▸ SOURCE EXTRACT
VMs and containers galore

Parallels, one of many peddlers of desktop and server virtualization products, says that it is still hard at work on a bare-metal hypervisor for the carving up of servers.

While host-based desktop and server virtualization is acceptable for many workloads, in some cases - particularly mission-critical applications where security and reliability are paramount - companies may want a type 1, or bare-metal hypervisor, meaning one that runs directly on physical hardware and provides isolation among the operating systems running inside virtual machines.

Type 2, or hosted hypervisors are loaded atop a running operating system (usually Windows or Linux, but sometimes Mac OS as with Parallels Desktop); guest operating systems run atop the hypervisor. It's like wheels within wheels - except when the big tire goes flat, they all go flat.

Parallels has been in the server racket for many years, by virtue of its Parallels Containers virtual private server software, formerly known as Virtuozzo and formerly sold by a company called SWsoft - which we learned two years ago was owned by the same people who own Parallels.

With virtual private servers - sometimes called containers - you have a shared operating system kernel and a shared file system that supports multiple sandboxes that look and feel in regard to applications and security settings like distinct servers, even though they have been virtualized.

According to Parallels CEO Serguei Beloussov, the company is working on a type 1 hypervisor known internally as Parallels Server Bare Metal, but which will probably come to market under a different name.

▸ WHAT TO DO
- A) In the virtualization article, what was Parallels Containers formerly known as?
- B) Please update the part of the records that opens with the line containing "Click the back arrow navigation icon" and closes with the end of the records, replacing "screenshot" with "image" and leaving the pictures out.
The virtualization article and the records after it are unrelated material.

▸ EXERCISE INPUTS
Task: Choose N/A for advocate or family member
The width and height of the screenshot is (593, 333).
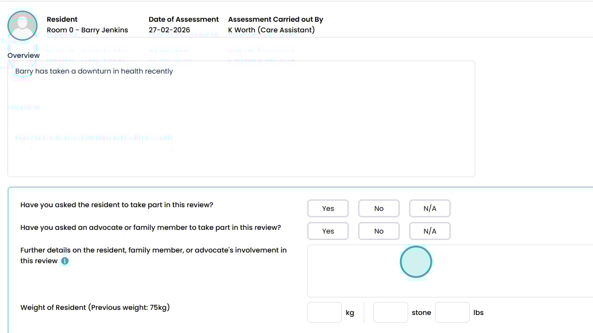Action: click(429, 231)
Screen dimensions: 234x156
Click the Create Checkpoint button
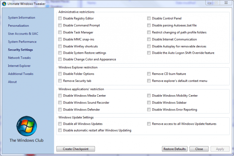(75, 149)
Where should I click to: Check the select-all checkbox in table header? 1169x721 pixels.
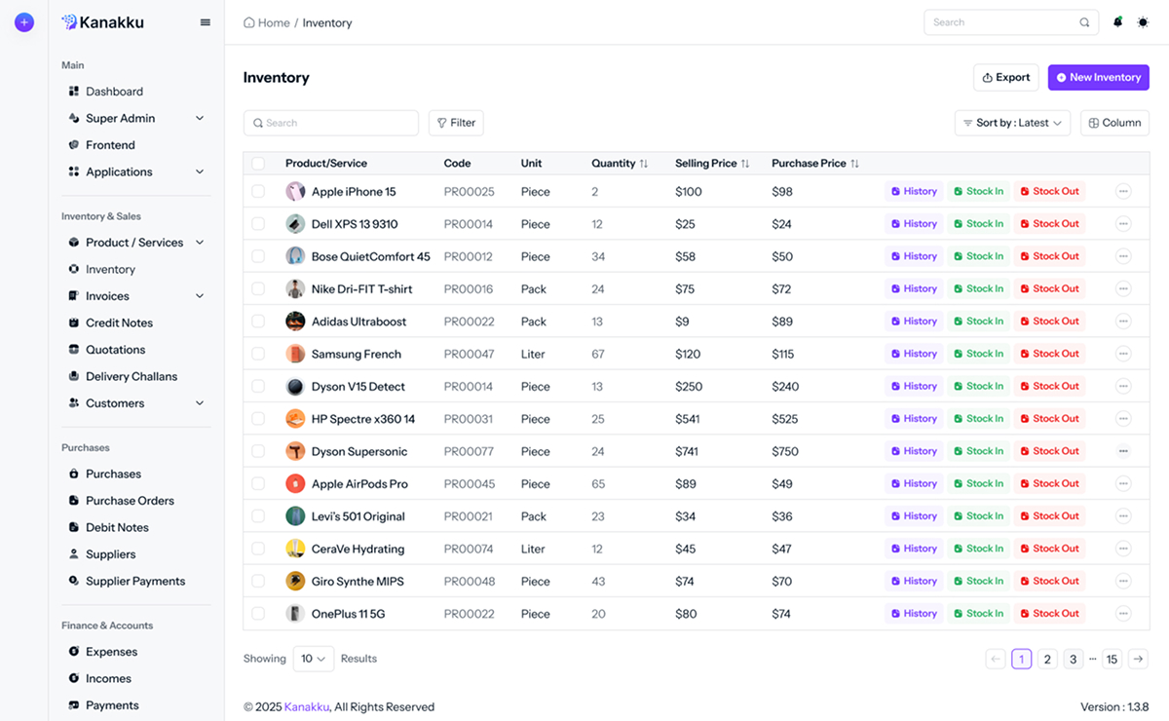pyautogui.click(x=258, y=163)
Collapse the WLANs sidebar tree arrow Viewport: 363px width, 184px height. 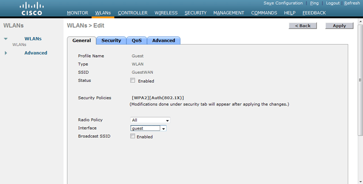[x=6, y=39]
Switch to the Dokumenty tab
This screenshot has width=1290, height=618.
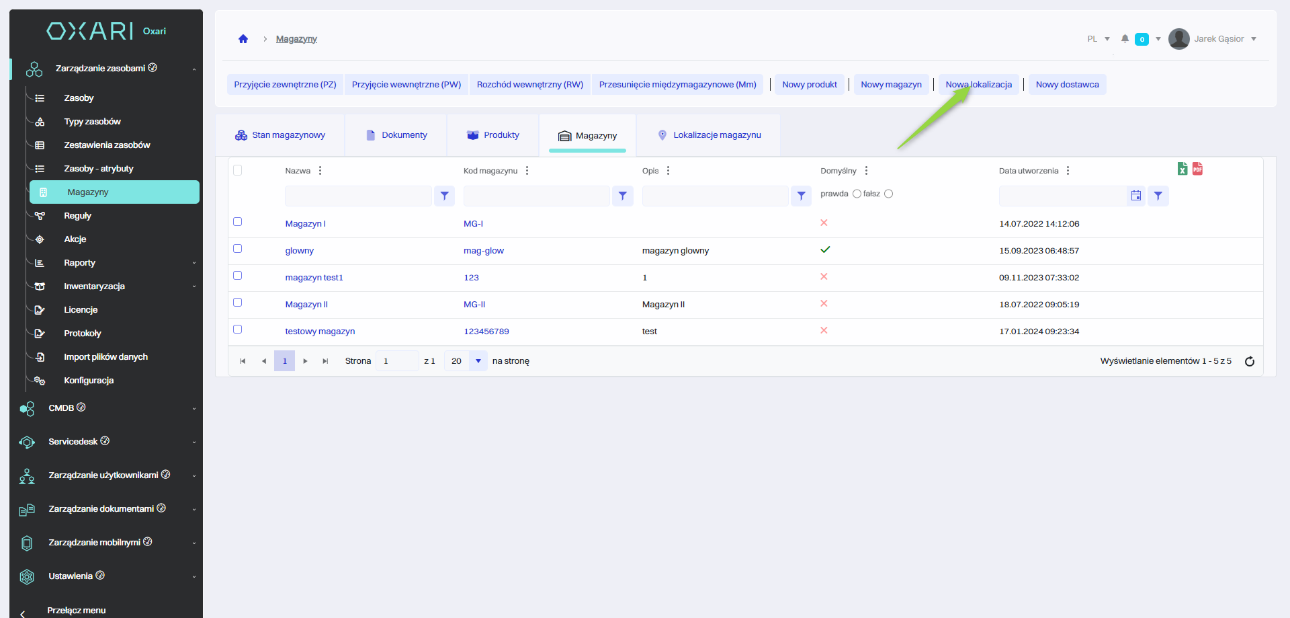point(396,135)
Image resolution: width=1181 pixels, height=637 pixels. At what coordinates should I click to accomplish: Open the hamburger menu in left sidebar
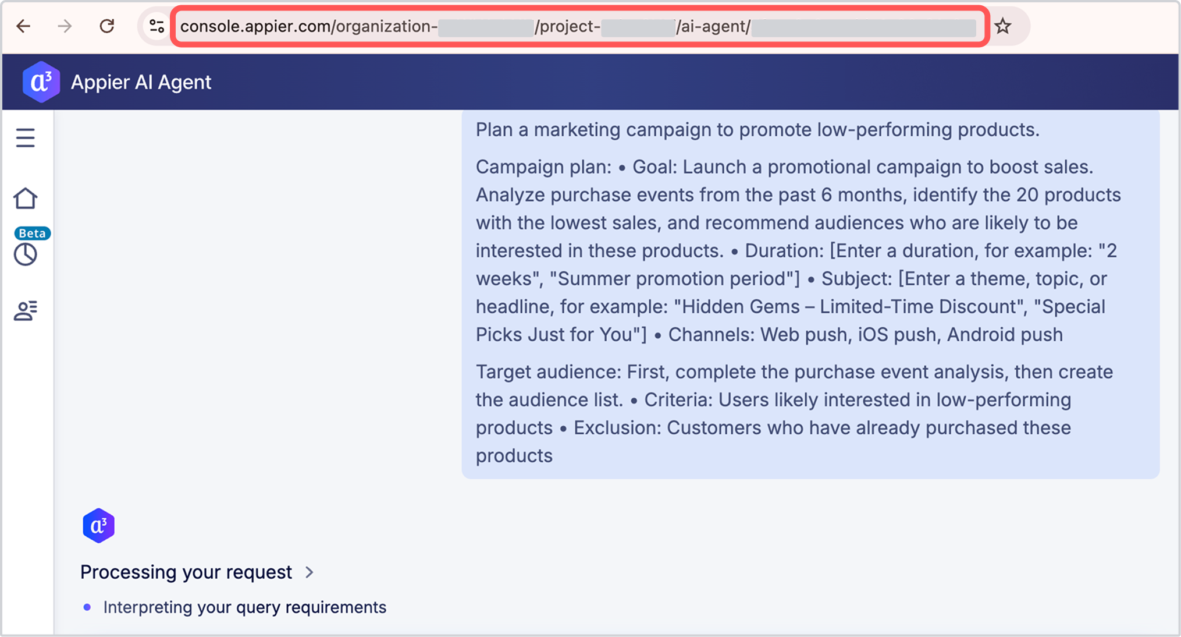25,138
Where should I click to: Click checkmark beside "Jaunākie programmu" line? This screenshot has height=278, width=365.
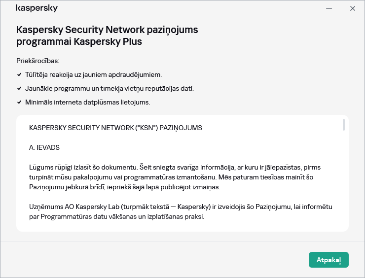tap(19, 89)
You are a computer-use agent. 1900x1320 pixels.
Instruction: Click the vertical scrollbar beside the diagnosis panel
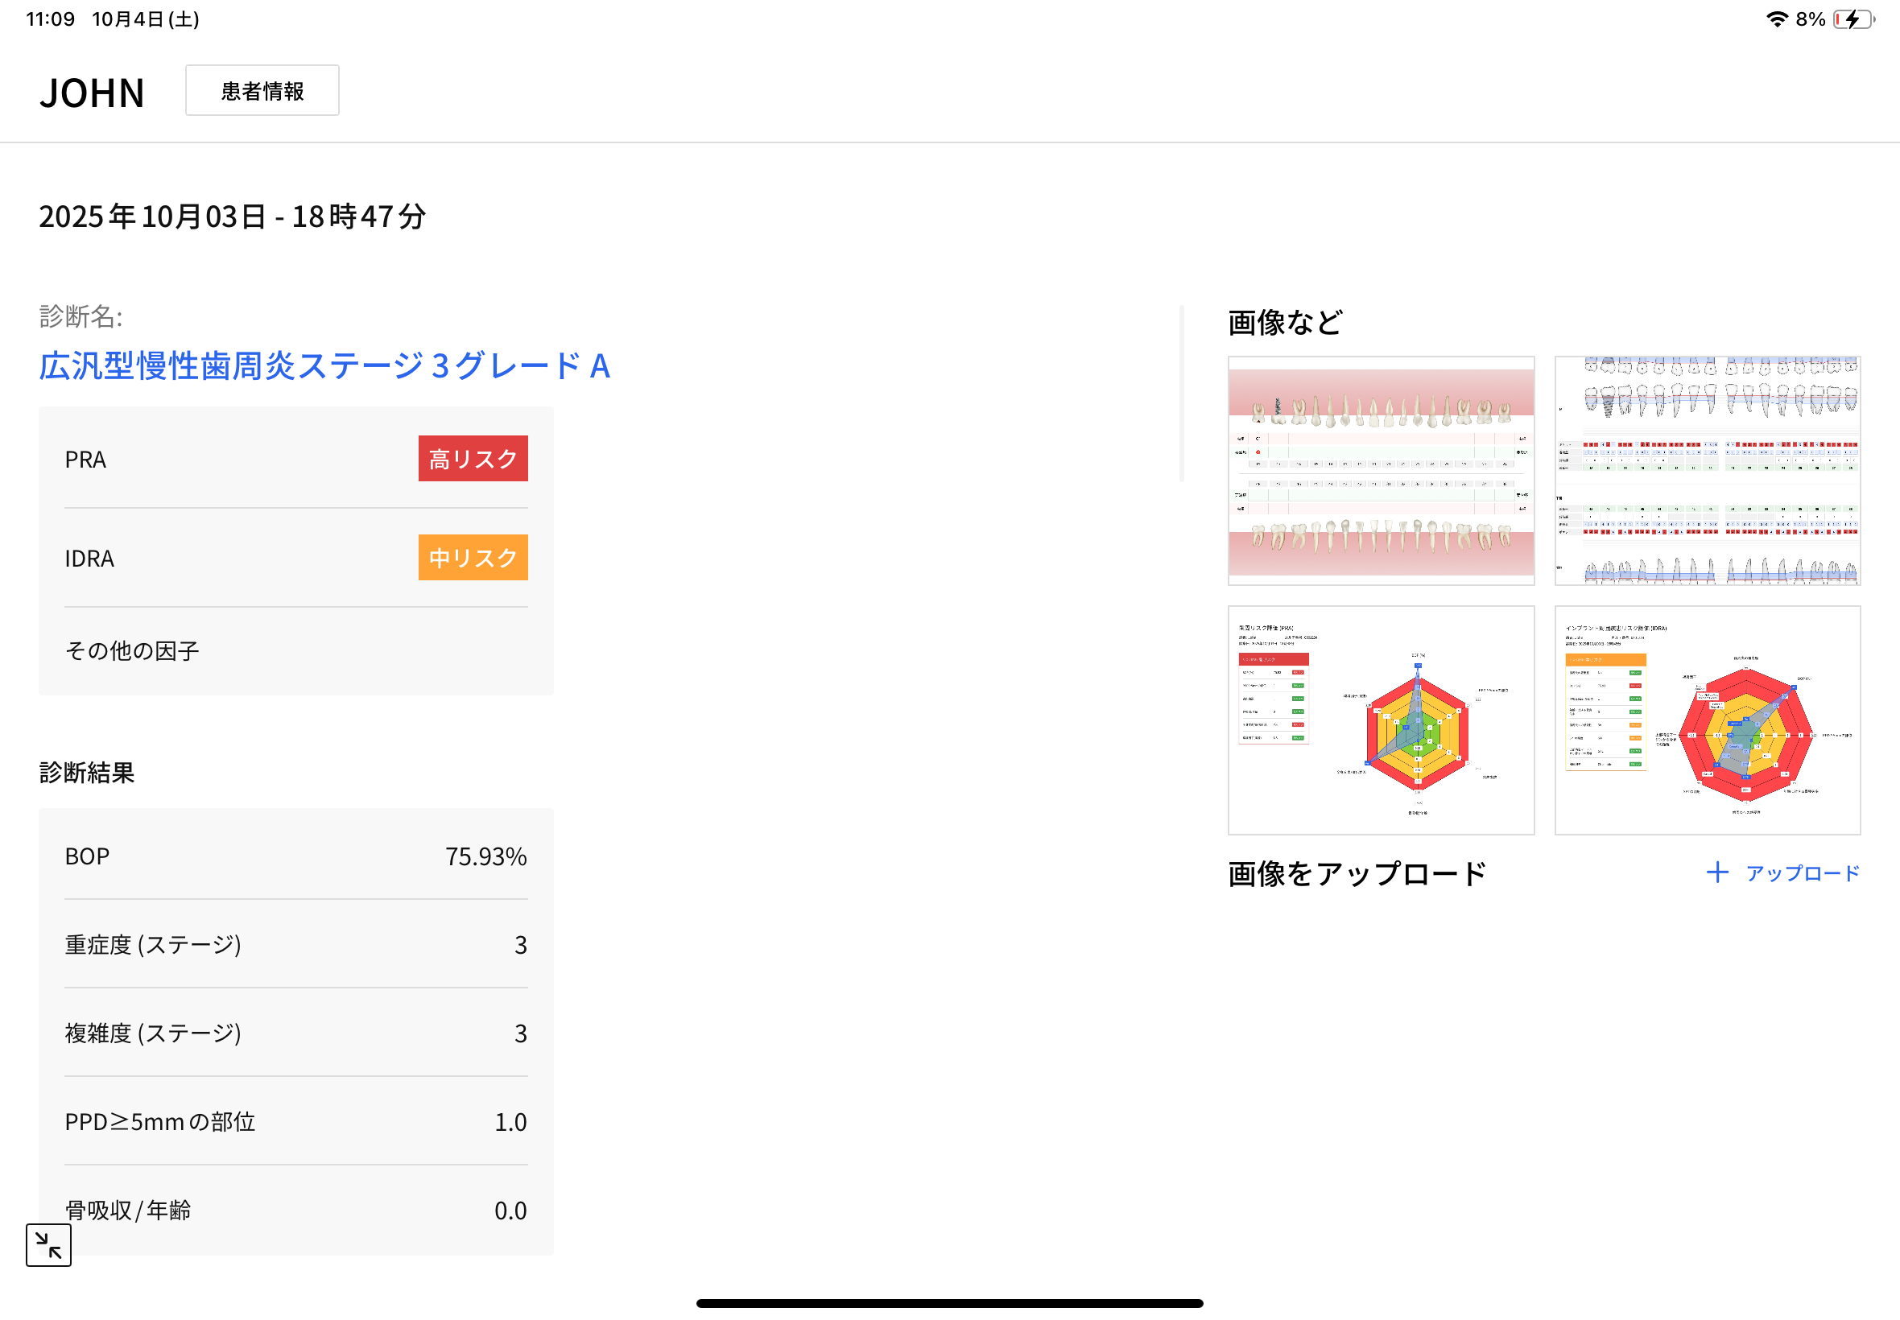point(1181,394)
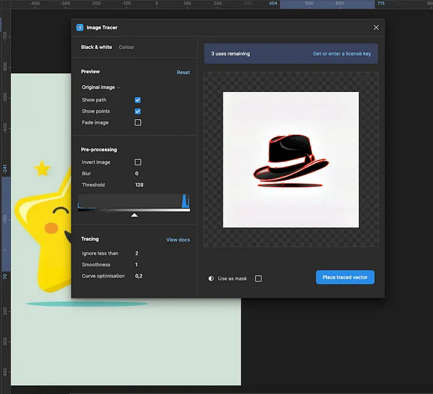Screen dimensions: 433x394
Task: Enable the Fade image checkbox
Action: click(138, 122)
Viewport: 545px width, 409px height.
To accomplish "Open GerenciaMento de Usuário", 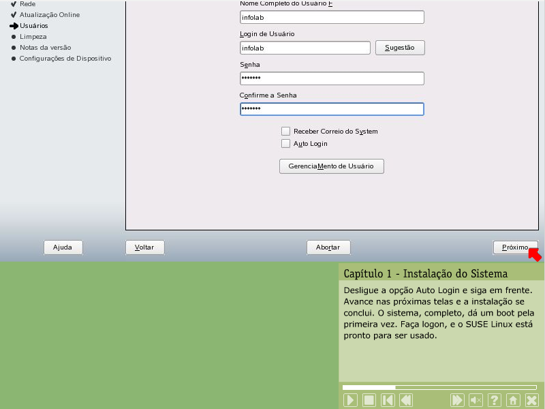I will click(x=332, y=166).
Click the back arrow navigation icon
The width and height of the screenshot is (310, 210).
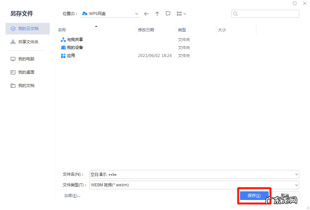[x=146, y=14]
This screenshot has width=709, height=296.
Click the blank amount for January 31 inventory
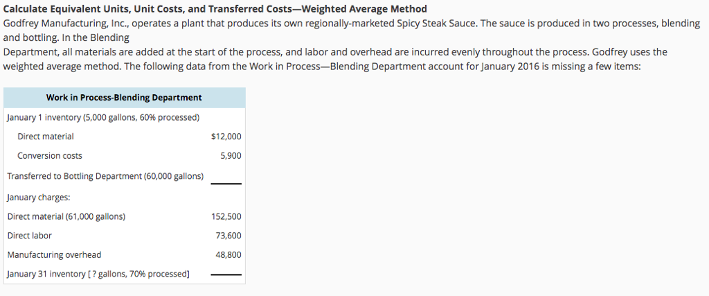[226, 275]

▸ EXERCISE SOLUTIONS
- A) Virtuozzo.

- B)
Click the back arrow navigation icon
The width and height of the image is (310, 210).
[x=146, y=14]
This image has width=709, height=296.
Click the blank amount for January 31 inventory
[226, 275]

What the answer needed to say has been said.